- SHORT EXERCISE A -
Answer the following questions about the passage on De sphaera mundi, which appears below.
(i) In what year and in which city did the first printed edition appear?
(ii) Into how many parts is the sphere of the world divided?
(iii) Who wrote the work, and around what year?

- SOURCE EXCERPT -

De sphaera mundi (Latin title meaning On the Sphere of the World, sometimes rendered The Sphere of the Cosmos; the Latin title is also given as Tractatus de sphaera, Textus de sphaera, or simply De sphaera) is a medieval introduction to the basic elements of astronomy written by Johannes de Sacrobosco (John of Holywood) c. 1230. Based heavily on Ptolemy's Almagest, and drawing additional ideas from Islamic astronomy, it was one of the most influential works of pre-Copernican astronomy in Europe.

Reception
Sacrobosco's De sphaera mundi was the most successful of several competing thirteenth-century textbooks on this topic. It was used in universities for hundreds of years and the manuscript copied many times before the invention of the printing press; hundreds of manuscript copies have survived. The first printed edition appeared in 1472 in Ferrara, and at least 84 editions were printed in the next two hundred years. The work was frequently supplemented with commentaries on the original text. The number of copies and commentaries reflects its importance as a university text.

Content
The 'sphere of the world' is not the earth but the heavens, and Sacrobosco quotes Theodosius saying it is a solid body. It is divided into nine parts: the "first moved" (primum mobile), the sphere of the fixed stars (the firmament), and the seven planets, Saturn, Jupiter, Mars, the sun, Venus, Mercury and the moon. There is a 'right' sphere and an oblique sphere: the right sphere is only observed by those at the equator (if there are such people), everyone else sees the oblique sphere. There are two movements: one of the heavens from east to west on its axis through the Arctic and Antarctic poles, the other of the inferior spheres at 23° in the opposite direction on their own axes.

- MATERIAL PROVIDED -
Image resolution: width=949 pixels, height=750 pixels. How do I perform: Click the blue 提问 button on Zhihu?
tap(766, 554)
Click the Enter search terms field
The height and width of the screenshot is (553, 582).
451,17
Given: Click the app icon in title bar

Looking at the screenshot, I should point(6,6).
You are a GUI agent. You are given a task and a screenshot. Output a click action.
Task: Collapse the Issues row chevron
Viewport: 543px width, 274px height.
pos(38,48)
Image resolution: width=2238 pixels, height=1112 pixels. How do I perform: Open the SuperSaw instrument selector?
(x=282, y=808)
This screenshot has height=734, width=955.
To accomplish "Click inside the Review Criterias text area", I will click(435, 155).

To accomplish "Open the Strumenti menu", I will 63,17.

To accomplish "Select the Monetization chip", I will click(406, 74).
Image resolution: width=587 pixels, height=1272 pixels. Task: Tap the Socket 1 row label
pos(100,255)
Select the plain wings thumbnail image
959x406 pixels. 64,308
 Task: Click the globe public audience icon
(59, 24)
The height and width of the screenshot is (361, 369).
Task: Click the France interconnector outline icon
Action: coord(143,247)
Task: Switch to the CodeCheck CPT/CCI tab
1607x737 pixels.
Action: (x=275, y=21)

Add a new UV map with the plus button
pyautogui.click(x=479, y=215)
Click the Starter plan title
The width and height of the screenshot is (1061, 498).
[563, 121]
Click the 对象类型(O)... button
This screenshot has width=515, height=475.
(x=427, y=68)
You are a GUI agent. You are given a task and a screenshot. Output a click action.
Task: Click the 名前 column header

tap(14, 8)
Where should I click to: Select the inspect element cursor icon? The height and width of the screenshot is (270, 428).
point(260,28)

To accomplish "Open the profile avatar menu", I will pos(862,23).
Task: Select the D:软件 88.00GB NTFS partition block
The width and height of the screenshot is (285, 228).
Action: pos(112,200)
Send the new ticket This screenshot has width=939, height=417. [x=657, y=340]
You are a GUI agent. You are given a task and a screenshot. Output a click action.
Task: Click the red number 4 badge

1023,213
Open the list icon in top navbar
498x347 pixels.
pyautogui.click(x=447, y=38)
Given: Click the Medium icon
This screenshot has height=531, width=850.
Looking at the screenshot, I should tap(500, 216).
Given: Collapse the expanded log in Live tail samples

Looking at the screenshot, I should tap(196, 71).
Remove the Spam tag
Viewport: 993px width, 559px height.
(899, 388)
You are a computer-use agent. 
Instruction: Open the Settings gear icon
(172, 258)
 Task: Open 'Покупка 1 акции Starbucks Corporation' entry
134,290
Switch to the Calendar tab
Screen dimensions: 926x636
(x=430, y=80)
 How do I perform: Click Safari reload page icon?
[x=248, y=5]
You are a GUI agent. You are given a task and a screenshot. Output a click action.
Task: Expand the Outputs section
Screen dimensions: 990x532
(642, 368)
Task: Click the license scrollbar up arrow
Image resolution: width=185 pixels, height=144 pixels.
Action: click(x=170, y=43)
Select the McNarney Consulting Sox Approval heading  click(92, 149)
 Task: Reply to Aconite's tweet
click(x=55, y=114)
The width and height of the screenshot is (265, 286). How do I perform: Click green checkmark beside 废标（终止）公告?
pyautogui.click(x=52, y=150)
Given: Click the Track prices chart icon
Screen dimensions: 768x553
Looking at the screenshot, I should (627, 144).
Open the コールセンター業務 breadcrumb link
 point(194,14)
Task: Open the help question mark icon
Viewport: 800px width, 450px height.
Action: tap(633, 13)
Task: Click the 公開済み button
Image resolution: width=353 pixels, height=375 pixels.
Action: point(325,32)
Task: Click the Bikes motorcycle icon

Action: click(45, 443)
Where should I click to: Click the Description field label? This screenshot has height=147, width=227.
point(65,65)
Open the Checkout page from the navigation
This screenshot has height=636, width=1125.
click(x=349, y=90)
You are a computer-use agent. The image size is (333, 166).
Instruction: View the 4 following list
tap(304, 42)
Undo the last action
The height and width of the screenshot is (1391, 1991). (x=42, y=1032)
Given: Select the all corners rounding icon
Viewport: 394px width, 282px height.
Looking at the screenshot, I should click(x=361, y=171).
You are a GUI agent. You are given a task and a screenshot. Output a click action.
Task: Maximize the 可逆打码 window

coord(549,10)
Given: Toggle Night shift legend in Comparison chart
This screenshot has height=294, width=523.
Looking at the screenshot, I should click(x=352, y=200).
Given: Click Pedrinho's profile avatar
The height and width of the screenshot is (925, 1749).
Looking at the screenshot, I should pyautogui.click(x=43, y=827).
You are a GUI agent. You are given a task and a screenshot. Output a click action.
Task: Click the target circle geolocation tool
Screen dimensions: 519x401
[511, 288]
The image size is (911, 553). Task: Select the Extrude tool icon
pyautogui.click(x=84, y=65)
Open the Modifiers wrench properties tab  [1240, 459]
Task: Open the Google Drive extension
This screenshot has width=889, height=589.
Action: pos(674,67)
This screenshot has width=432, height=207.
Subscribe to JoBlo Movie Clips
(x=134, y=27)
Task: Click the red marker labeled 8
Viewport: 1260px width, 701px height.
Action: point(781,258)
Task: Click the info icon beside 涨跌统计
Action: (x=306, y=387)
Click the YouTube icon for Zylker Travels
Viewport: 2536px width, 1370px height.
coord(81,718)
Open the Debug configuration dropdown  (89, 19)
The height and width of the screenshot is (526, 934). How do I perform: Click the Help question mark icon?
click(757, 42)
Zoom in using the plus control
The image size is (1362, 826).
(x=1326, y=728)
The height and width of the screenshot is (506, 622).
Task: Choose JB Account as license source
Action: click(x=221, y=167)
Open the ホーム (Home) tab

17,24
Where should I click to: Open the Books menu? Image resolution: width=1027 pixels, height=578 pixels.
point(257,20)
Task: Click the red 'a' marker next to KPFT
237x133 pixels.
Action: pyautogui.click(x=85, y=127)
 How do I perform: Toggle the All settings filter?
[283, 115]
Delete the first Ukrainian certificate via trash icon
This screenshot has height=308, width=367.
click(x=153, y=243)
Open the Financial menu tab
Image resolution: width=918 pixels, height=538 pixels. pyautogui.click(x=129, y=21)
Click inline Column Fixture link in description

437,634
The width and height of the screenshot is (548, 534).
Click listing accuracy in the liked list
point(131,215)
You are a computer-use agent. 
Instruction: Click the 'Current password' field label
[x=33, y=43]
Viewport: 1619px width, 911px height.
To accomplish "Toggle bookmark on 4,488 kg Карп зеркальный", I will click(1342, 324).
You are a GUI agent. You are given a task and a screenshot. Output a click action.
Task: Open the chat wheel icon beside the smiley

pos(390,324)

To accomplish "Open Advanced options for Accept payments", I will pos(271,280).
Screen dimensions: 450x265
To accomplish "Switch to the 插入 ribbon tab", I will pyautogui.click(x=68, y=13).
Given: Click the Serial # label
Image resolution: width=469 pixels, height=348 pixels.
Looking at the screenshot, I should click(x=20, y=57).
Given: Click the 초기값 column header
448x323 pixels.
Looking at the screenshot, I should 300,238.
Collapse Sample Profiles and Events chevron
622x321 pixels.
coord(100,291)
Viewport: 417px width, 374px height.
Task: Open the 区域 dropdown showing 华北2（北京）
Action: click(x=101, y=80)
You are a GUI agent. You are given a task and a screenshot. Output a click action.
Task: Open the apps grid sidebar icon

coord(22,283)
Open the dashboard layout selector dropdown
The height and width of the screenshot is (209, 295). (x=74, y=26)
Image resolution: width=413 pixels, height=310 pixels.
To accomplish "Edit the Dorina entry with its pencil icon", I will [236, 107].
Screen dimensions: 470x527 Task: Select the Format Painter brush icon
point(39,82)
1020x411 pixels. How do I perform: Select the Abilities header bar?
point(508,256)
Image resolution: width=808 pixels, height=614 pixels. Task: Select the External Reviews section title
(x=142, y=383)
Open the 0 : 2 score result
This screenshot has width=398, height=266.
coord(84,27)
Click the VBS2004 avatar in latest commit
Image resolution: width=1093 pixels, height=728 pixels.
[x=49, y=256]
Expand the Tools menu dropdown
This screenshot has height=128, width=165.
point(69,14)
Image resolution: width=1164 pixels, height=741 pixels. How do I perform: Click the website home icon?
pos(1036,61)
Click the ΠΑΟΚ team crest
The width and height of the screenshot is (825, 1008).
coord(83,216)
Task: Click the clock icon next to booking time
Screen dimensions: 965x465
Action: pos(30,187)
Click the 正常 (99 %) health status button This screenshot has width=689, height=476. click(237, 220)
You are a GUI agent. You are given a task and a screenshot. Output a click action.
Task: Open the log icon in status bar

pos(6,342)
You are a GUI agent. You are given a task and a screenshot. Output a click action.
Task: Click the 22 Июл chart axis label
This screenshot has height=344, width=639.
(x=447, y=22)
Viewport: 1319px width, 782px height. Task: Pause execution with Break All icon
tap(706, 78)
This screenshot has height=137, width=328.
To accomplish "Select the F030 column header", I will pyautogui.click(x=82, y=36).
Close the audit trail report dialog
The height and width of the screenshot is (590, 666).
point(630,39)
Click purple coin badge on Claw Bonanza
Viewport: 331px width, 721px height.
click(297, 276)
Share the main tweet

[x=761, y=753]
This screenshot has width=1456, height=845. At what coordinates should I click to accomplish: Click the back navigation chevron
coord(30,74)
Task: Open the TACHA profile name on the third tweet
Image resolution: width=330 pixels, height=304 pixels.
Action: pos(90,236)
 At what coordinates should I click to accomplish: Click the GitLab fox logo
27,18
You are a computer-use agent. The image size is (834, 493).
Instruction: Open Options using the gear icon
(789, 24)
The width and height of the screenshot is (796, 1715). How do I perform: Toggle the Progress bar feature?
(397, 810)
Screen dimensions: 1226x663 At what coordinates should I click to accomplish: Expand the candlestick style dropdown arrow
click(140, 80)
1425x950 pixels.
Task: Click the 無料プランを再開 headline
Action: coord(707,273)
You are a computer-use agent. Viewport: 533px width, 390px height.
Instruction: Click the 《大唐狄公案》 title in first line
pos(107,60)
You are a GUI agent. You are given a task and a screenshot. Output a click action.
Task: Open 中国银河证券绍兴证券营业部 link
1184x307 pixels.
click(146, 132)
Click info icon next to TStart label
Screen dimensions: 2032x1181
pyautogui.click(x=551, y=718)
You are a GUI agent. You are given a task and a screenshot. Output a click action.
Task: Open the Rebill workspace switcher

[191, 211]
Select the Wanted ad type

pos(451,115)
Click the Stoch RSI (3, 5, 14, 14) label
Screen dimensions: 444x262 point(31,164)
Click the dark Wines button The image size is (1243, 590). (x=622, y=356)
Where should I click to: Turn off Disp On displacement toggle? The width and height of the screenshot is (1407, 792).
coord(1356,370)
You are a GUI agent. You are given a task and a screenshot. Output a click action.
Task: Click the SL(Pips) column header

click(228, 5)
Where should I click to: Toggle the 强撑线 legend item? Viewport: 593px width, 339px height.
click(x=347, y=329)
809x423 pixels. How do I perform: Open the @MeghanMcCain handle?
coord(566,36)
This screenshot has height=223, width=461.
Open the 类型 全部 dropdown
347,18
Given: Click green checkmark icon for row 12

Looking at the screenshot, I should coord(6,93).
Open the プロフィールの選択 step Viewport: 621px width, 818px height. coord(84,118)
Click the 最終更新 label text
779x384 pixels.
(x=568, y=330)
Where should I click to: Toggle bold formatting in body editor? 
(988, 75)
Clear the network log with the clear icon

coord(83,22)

- SHORT EXERCISE B -
Quote the records from their first line through the line containing "Looking at the screenshot, I should point(6,6).", including both of those lines.

- EXERCISE RESULT A -
(i) 1472, in Ferrara.
(ii) Nine parts.
(iii) Johannes de Sacrobosco (John of Holywood), c. 1230.

- EXERCISE RESULT B -
Image resolution: width=949 pixels, height=750 pixels. How do I perform: Click the blue 提问 button on Zhihu?
tap(766, 554)
Click the Enter search terms field
The height and width of the screenshot is (553, 582).
451,17
Given: Click the app icon in title bar

Looking at the screenshot, I should point(6,6).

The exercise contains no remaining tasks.